▶ **Prompt A**: Please extract a passage from the forum thread on workplace unions below, beginning at the words "They hadnt taken" and stopping after "our own workplace?".
▶ **Prompt B**: In the forum thread on workplace unions below, what did the workers who hadn't taken industrial action in nearly 80 years strike over?

▶ **Excerpt to read**:
______
Poster342002, your very limited experience has seriously coloured your attitude to workers everywhere. It is not like this in all workplaces, just the ones you work in. Maybe you are attracted to this kind of environment.
 
[this is a decent thread, and although I sympathise with a lot of what poster says, he seems to ignore comments both pro and anti his position, and just slags off the left instead of ignoring them and working out ways to improve his workplace].

And given that is all he has done for months and months and months....
 
These workers here were once considered to be placid workers taking the shit put up them by the employer.

Ideal CSS material.

They hadnt taken industrial action for nearly 80 odd years yet they struck over pensions for future workers, a very noble unselfish position. Workplaces can change.
 
Not when we haven't even got anywhere, no. What's the point in talking about struggles in a country thousands of miles away when we haven't even managed to get people in a union in our own workplace?

so until everyone in this country is in a uynion, we should ignore other countries' struggles? fortunately, most people aren't as insular and narrow minded as you
 
I'm talking from the perspective of someone (like myself or poster) who is in a workplace with no union presence, and in an evironment similar to the one described in the original post. I don't think talking about art, left history or struggles in countries thousands of miles away helps improve the situation in these places.
 
how do you klnow? have you tried?
______
▶ **Data for review**:

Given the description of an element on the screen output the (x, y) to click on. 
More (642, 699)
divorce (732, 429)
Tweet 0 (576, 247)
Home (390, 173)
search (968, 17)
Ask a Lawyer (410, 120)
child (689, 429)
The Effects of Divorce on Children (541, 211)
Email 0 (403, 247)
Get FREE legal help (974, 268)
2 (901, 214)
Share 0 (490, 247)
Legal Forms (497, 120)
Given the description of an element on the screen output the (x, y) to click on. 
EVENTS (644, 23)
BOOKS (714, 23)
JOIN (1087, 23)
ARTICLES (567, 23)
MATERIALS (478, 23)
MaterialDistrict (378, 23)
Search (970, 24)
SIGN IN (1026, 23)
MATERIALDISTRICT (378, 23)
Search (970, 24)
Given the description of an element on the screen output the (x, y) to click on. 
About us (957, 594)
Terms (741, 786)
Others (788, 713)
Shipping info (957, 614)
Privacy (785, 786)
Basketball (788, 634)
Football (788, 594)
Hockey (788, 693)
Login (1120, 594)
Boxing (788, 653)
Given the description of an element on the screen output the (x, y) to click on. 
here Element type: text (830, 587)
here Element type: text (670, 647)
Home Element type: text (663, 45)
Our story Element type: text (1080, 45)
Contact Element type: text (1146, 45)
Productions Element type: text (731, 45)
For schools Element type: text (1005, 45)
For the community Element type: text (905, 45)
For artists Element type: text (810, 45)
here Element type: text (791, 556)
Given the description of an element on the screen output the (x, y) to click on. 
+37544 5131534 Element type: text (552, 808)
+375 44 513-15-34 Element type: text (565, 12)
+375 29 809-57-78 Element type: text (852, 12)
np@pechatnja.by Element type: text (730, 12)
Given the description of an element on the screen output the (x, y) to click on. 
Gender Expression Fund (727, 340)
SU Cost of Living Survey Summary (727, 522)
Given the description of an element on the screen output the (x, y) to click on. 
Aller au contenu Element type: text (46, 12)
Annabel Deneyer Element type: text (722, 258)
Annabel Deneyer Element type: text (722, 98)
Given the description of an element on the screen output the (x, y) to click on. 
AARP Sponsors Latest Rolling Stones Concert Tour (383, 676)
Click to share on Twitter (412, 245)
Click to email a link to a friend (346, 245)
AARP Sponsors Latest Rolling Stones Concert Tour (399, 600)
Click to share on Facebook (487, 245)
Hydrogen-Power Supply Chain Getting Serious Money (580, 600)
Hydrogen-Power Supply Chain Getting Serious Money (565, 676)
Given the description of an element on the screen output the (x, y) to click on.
______
▶ **Answer space A**:
They hadnt taken industrial action for nearly 80 odd years yet they struck over pensions for future workers, a very noble unselfish position. Workplaces can change.
 
Not when we haven't even got anywhere, no. What's the point in talking about struggles in a country thousands of miles away when we haven't even managed to get people in a union in our own workplace?

▶ **Answer space B**: Pensions for future workers.